In the City, the very things that seem natural are the very things a Revolutionist should not be doing. Another example: “I love you.” To what end is Life arranged that you must tell somebody you love them? You have feelings — whatever they are — and part of the Yellow Circuit’s job is to talk about those feelings. And it must use words in a most precise manner. When the voice says, “I love you,” it has to be precise right then. Because two seconds later you may be slapping your loved one in the face. But for that moment, the dance consists in the other person hearing what they accept as a clear delineation of a contour between love and not-love. It is unmistakable at that moment; that’s all that counts. Right then, energy is transmitted in the dance and it is not ambiguous.

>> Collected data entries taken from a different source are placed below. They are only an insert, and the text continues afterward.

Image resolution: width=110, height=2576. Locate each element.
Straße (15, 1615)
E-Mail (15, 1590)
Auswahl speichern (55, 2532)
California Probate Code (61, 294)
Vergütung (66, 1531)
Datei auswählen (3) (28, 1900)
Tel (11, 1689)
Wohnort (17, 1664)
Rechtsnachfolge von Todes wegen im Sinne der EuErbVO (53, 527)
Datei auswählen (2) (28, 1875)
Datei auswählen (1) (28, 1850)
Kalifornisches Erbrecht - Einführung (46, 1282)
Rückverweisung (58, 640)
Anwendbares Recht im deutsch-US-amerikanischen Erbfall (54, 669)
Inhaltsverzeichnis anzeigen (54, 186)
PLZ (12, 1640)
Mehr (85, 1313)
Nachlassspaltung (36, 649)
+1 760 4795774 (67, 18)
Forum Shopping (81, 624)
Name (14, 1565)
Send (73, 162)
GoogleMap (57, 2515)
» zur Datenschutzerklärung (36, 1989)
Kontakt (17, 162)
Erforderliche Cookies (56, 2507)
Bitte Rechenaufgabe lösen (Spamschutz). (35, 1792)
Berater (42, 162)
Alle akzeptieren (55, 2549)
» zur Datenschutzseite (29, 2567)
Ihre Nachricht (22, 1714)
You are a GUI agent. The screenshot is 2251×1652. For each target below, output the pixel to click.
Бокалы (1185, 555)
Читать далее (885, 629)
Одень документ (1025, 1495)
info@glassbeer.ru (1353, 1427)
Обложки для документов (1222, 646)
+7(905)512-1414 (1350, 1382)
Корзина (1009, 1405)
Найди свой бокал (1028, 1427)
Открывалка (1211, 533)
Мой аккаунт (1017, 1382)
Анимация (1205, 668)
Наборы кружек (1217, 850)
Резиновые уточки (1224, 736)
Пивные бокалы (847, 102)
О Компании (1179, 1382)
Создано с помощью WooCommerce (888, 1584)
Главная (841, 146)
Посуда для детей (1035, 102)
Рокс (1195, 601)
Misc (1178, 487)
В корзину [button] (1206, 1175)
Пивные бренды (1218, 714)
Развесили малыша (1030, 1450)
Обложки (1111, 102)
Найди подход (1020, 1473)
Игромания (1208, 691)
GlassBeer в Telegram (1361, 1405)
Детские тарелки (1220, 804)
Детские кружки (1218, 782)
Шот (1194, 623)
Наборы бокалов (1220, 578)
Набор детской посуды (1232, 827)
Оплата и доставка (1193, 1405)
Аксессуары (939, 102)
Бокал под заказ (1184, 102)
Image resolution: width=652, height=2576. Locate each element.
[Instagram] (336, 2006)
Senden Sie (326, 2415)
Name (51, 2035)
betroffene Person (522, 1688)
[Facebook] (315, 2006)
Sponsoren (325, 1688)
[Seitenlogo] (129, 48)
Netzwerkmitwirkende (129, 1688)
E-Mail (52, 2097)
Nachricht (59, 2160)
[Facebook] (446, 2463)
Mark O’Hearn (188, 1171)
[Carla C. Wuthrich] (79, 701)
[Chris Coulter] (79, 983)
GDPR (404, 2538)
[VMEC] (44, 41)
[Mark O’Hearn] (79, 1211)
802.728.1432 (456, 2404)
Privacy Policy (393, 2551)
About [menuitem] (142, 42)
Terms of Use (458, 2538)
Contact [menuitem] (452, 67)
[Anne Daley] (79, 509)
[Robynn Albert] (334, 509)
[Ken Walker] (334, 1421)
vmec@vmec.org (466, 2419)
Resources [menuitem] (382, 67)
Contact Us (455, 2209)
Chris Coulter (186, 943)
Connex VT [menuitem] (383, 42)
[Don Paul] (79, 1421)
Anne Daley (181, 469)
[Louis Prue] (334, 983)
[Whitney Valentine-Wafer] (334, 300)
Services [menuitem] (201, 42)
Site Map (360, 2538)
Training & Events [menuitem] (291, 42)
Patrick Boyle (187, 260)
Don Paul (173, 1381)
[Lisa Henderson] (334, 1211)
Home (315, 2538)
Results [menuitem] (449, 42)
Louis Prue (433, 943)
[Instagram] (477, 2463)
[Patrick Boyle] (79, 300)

If you really love somebody you should not tell them. Is that not ridiculous? Is that not silly? In the City, that makes absolutely no sense.

Okay, how about this one. Have you noticed that things seem arranged in such a way that ordinary, contemporary, and sophisticated people cannot work alone? Every doctor has a receptionist. What does that have to do with being a doctor? Even hairdressers have an “appointment specialist.” It is almost impossible to find someone in contemporary conditions who can work alone. And don’t let your nervous system holler about cost efficiency. That is no answer to what I am getting at.

Why can’t an attorney or physician answer the phone himself? As I said, don’t tell me it is more cost effective to hire someone to do that for them. There is something else afoot. And there is a very “up to date and with it” fascination over those few people who do seem to be exceptions. Just the idea that there is somewhere a “sole gunslinger” — it could be a blacksmith, a doctor, a mechanic — stirs up the nervous system in a certain way. Such fascination might be referred to as “respect for real craftsmanship.” To be a sole practitioner is considered sort of romantic.

I brought this up for a particular reason: an individual reason that applies to you. The day of the lone gunslinger is about gone. In the City, contraire, people now must have help. And if it’s that way in the City, you can bet your bottom it ain’t that way in This. But there seems to be a little of it, right? Our meetings, for instance. It’s apparently me and you. It is still not working alone, right? Are you sure of that? Why is it then that I seem to be so personable?

With the proper feel and understanding of overlaps you don’t have to have somebody: you’ve got everybody. Everybody in the world is helping you make appointments, proof read, and answering your phone calls. You’ve got the whole world. It’s not “Smith and Jones”…unless you call, as a figure of speech, the rest of the world “Jones.” Then you can be Smith and they can be Jones. Which is the same thing as working alone.